Start of Given entries

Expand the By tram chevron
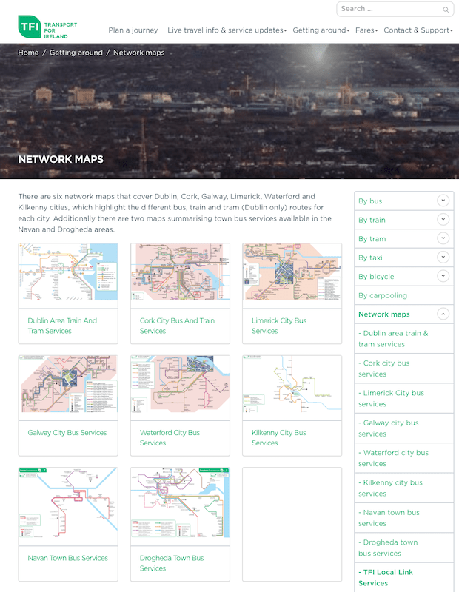The height and width of the screenshot is (592, 459). pyautogui.click(x=443, y=238)
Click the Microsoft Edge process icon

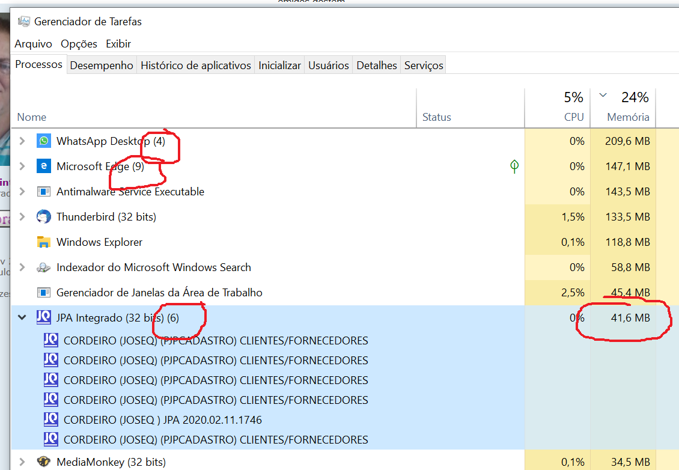(x=43, y=166)
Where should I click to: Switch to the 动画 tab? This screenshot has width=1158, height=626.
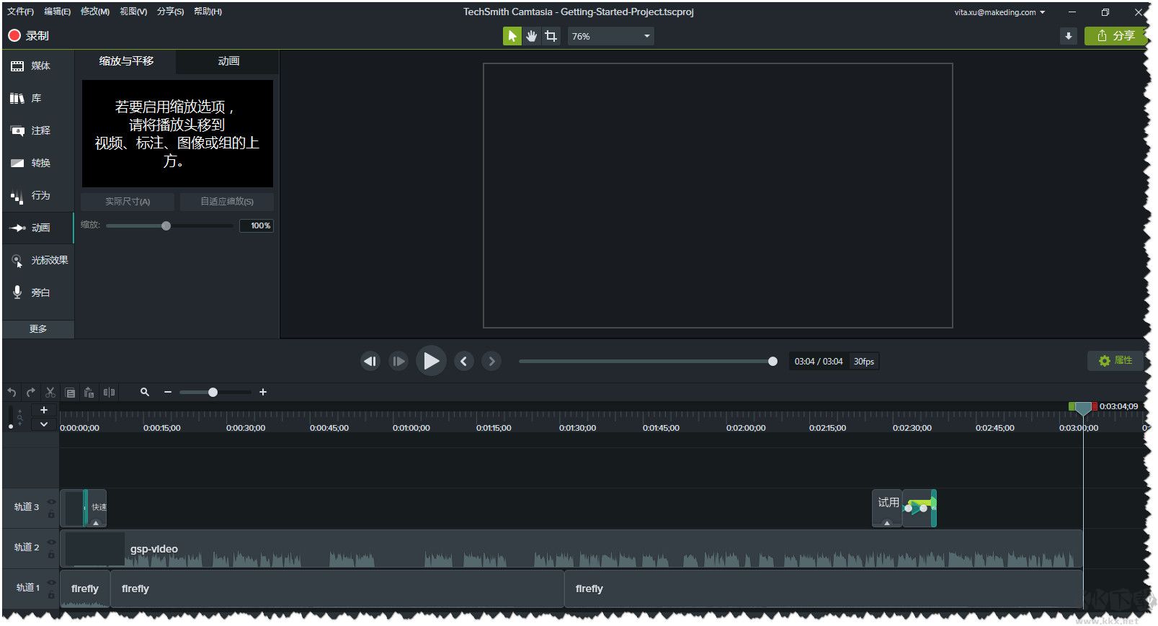tap(228, 61)
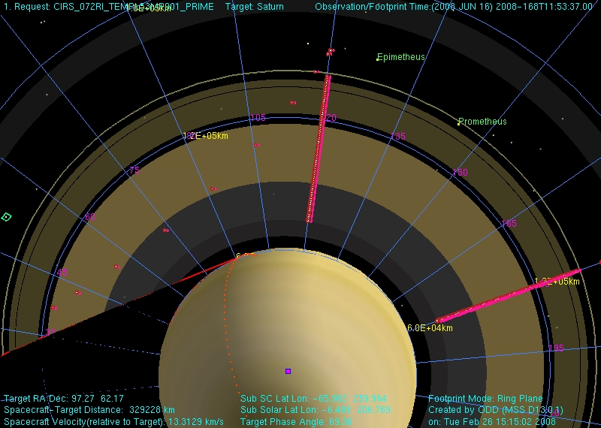Select the near-vertical pink footprint line
The height and width of the screenshot is (428, 601).
318,147
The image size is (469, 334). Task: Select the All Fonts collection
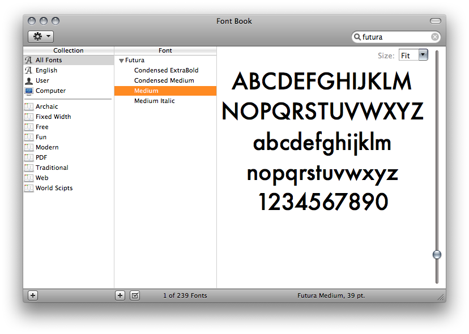pyautogui.click(x=49, y=60)
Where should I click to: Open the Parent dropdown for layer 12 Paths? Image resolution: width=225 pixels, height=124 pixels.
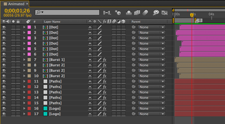click(x=151, y=87)
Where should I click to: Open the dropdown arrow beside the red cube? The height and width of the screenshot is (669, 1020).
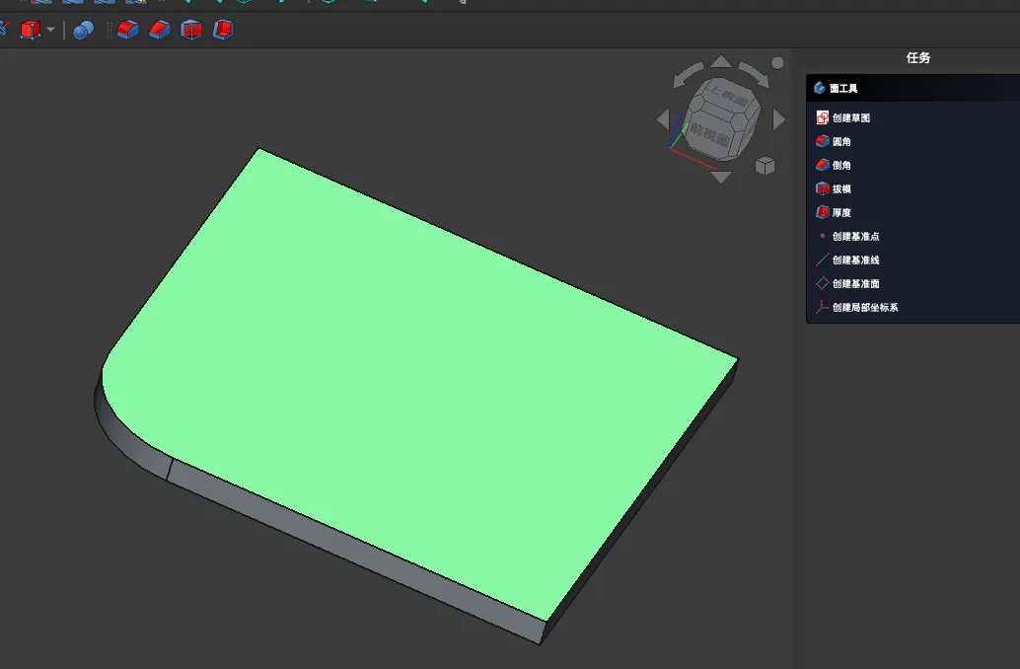[51, 31]
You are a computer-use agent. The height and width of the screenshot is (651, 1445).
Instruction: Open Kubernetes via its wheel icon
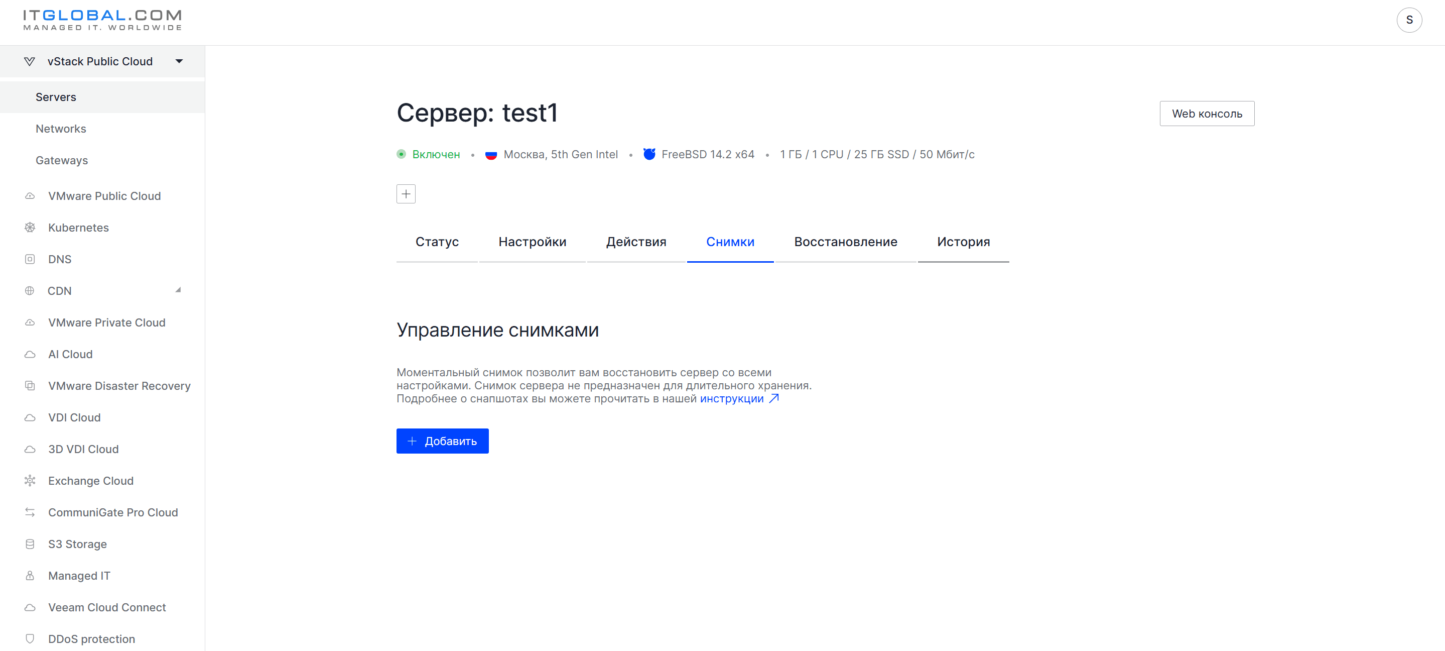pyautogui.click(x=30, y=227)
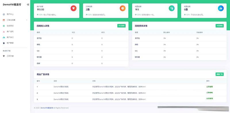Click the green button on 四网费率详情 card
The width and height of the screenshot is (230, 113).
click(220, 26)
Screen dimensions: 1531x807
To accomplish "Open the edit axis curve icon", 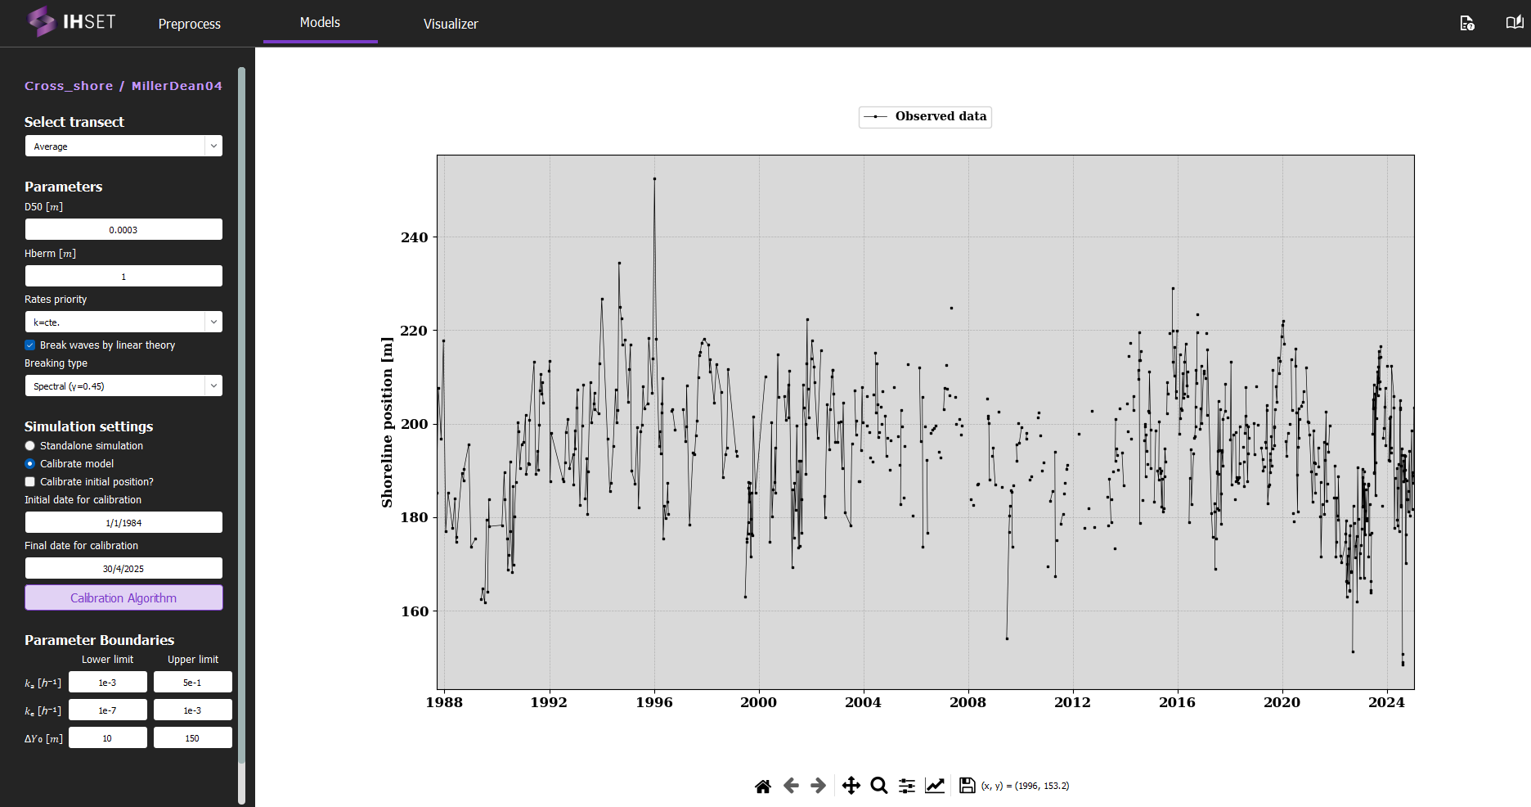I will click(935, 786).
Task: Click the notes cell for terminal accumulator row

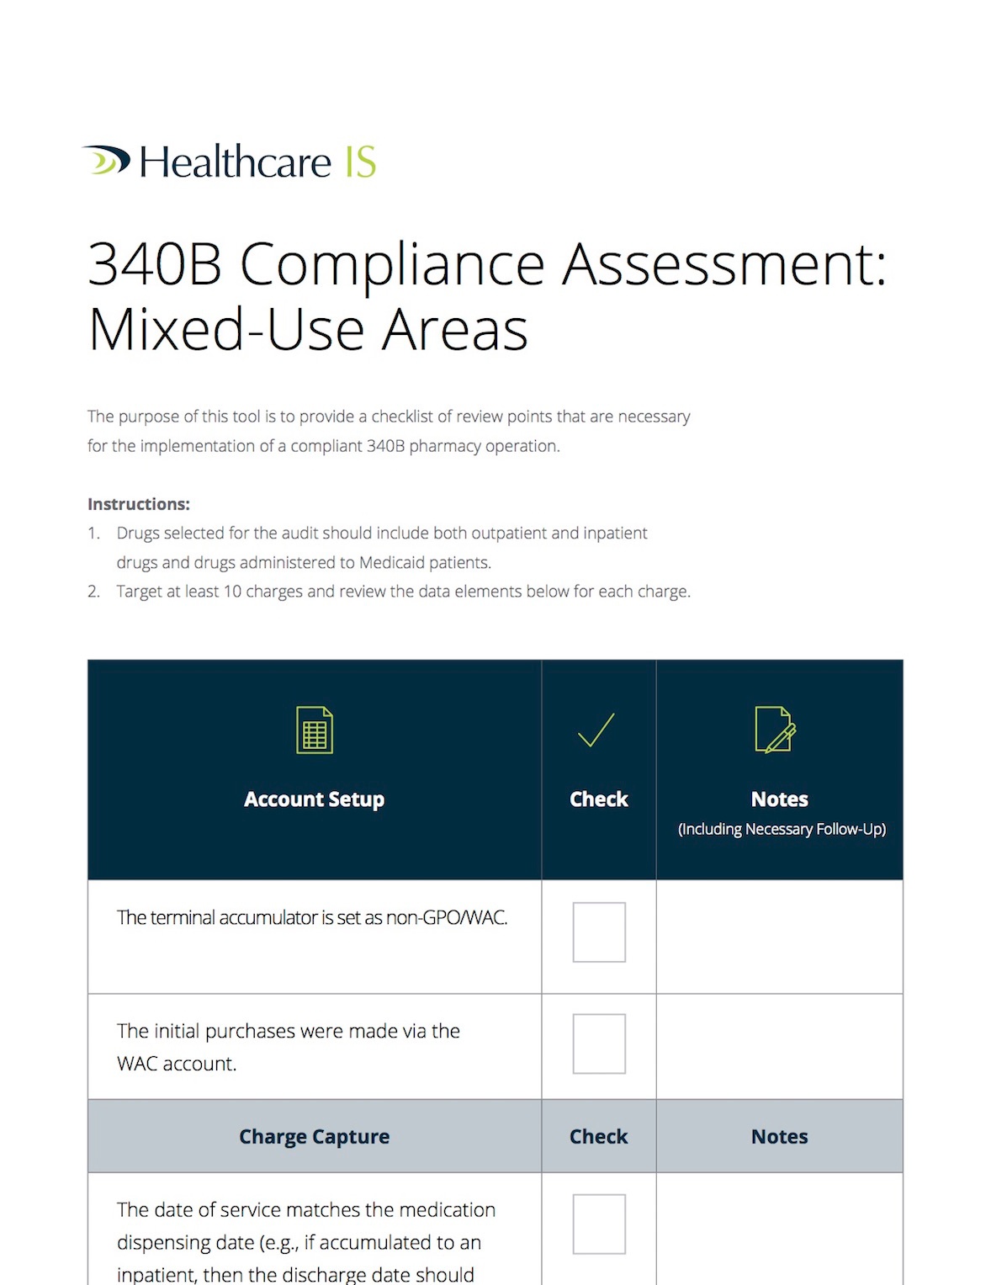Action: [779, 937]
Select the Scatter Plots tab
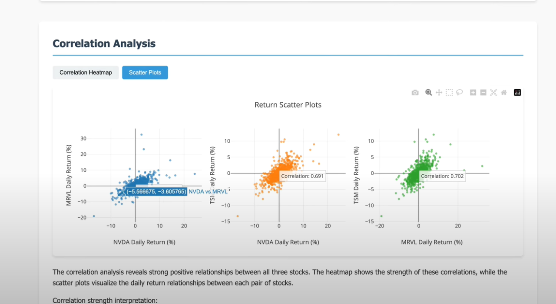556x304 pixels. [145, 72]
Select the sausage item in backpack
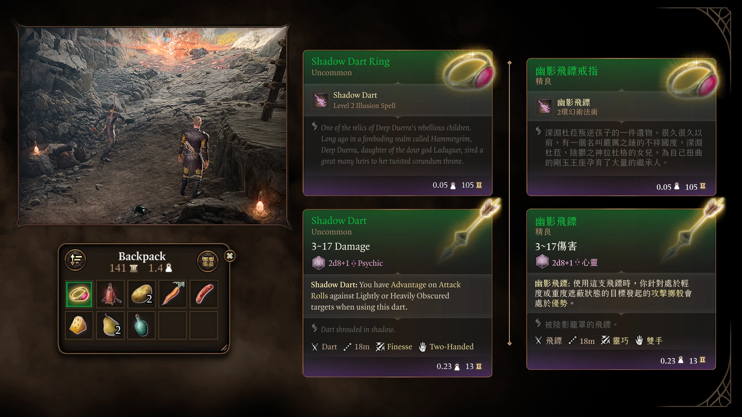The image size is (742, 417). click(204, 294)
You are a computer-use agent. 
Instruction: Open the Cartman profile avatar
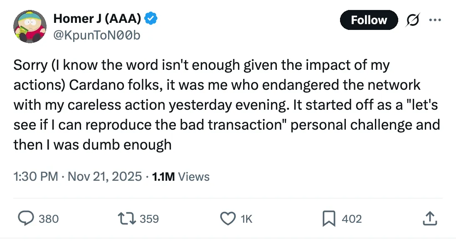click(30, 27)
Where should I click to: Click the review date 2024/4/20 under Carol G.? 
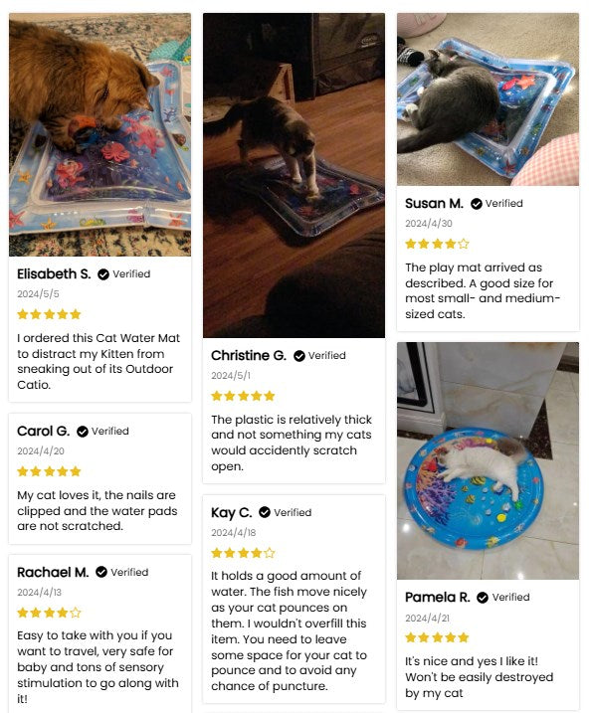coord(41,451)
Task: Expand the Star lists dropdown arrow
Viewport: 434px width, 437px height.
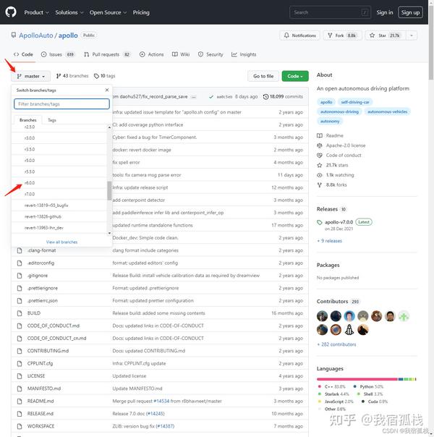Action: pos(412,35)
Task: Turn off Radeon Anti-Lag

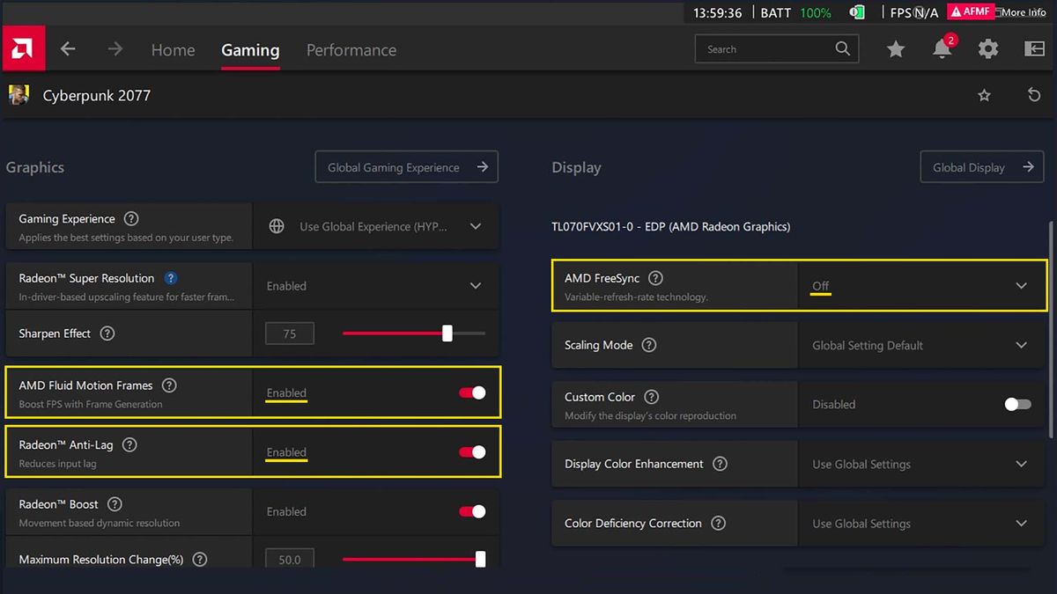Action: tap(473, 451)
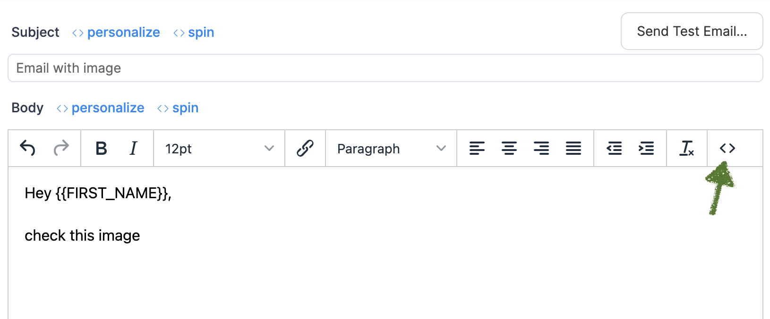Screen dimensions: 770x319
Task: Increase indent of paragraph
Action: (646, 148)
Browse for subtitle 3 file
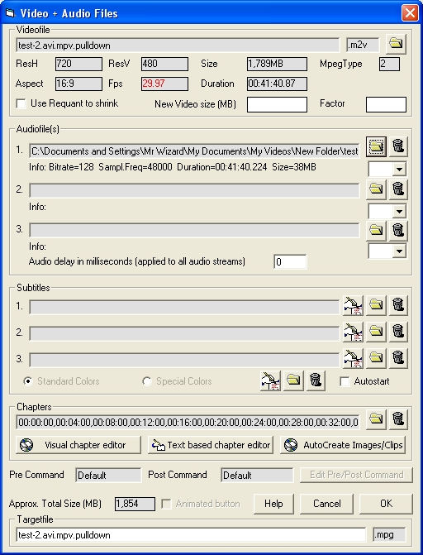This screenshot has height=555, width=423. tap(376, 358)
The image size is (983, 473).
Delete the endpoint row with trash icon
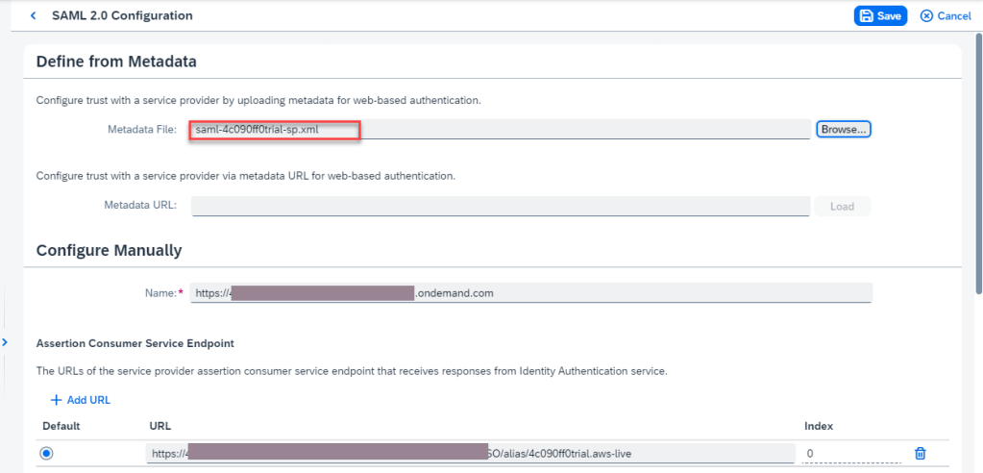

End of Given entries

▸ **The problem**: Your answer should be a single number: how many lines in the preceding entries contain "computer".

▸ **Final answer**: 2